Elastic and un-elastic collisions

In summary, the bullet traveling at a speed of 300 m/s collides with a stationary carbon nucleus of mass 12m, and finds the velocity of the centre of mass to be 23.07 m/s. However, it is unclear whether you are supposed to be finding the velocity of the centre of mass before or after the collision.
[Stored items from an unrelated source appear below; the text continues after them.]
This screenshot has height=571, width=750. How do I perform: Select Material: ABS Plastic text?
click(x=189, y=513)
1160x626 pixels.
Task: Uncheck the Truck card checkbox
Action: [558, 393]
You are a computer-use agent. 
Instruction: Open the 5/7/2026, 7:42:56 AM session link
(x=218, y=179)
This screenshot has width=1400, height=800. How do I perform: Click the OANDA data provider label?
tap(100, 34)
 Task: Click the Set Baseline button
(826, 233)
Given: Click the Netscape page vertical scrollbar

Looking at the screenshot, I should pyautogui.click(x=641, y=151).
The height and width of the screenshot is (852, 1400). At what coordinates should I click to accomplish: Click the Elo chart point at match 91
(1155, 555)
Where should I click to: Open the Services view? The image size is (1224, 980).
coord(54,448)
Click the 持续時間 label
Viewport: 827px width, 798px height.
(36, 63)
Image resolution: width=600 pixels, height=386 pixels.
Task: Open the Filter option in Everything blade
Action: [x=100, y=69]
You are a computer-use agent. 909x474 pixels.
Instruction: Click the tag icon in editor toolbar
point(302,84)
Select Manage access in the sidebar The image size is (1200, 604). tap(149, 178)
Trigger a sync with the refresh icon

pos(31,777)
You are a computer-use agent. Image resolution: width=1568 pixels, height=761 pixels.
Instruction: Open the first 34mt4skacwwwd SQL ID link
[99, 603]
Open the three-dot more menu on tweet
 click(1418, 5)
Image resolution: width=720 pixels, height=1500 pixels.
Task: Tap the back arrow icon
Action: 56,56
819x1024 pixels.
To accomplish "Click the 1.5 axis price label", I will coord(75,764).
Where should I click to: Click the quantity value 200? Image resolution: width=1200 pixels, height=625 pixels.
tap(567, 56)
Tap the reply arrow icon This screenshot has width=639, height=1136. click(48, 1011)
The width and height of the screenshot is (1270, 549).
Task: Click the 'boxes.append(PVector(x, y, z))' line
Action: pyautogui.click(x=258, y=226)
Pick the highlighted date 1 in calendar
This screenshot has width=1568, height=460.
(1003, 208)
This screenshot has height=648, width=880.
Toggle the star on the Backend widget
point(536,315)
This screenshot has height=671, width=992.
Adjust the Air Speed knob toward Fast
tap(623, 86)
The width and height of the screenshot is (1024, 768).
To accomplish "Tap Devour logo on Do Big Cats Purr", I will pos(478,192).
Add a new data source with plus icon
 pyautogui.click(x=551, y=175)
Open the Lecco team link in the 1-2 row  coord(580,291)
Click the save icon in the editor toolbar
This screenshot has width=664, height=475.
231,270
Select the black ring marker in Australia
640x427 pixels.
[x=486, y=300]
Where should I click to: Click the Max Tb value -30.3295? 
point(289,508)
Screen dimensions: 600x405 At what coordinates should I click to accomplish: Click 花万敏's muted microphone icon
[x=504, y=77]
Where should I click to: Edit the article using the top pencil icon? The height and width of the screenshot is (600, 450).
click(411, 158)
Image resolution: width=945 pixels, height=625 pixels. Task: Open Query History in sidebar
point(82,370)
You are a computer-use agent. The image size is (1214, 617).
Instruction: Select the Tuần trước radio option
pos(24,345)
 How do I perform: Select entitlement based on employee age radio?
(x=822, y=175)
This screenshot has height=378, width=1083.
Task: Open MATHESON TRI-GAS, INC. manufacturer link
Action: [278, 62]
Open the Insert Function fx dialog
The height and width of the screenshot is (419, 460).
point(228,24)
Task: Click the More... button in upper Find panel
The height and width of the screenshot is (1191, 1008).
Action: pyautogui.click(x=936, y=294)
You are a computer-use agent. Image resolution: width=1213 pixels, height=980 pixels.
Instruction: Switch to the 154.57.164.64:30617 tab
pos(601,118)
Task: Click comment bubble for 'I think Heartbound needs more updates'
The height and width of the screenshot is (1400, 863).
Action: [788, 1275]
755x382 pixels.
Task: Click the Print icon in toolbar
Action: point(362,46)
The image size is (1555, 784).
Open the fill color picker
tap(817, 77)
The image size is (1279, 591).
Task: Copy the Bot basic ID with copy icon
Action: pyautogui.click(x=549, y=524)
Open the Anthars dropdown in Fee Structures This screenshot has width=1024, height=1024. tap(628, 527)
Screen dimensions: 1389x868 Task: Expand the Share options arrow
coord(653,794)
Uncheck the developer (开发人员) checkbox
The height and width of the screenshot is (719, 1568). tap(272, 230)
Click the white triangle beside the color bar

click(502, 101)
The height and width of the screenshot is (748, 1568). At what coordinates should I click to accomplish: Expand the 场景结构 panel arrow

I will assume before.
  • #1
BananaMan
41
0
dear god i just typed a full page and it decided to give me a 404, i hate computers.

First time i had to use this forum in a long time but I am very stuck today and can't find a way out of it after over an hour and with reading my notes so here goes.

1)a proton of mass m traveling at 300m/s collides with a stationary carbon nucleus of mass 12m, the collision is elastic and head-on.

(a) find the velocity of the centre of mass of the system, for this i took an imaginary particle of mass 13m and used conservation of momentum to find a velocity of 23.07m/s ...not sure if that is right
(b) find the velocity of the proton after the collision in the centre of mass reference frame I've tried playing around with conservation of momentum for a while and with conservation of kinetic energy but my answer seems to always come out at either 0 or 300, not got a clue what I am doing wrong
(c)find the velocity of the proton after the collision in the lab reference frame i really am stuck on how to do this with conservation of momentum giving me one equation but 2 un-knowns


2)a bullet of mass m1 is fired with a speed v into the bob of a ballistic pendulum of mass m2. find the maximum height h attained by the bob if the bullet passes through the bob and emerges with a speed v/2 unfortunately i was hungover during this lecture and ended up falling asleep... whoooops, but it was a birthday night before so how could i not?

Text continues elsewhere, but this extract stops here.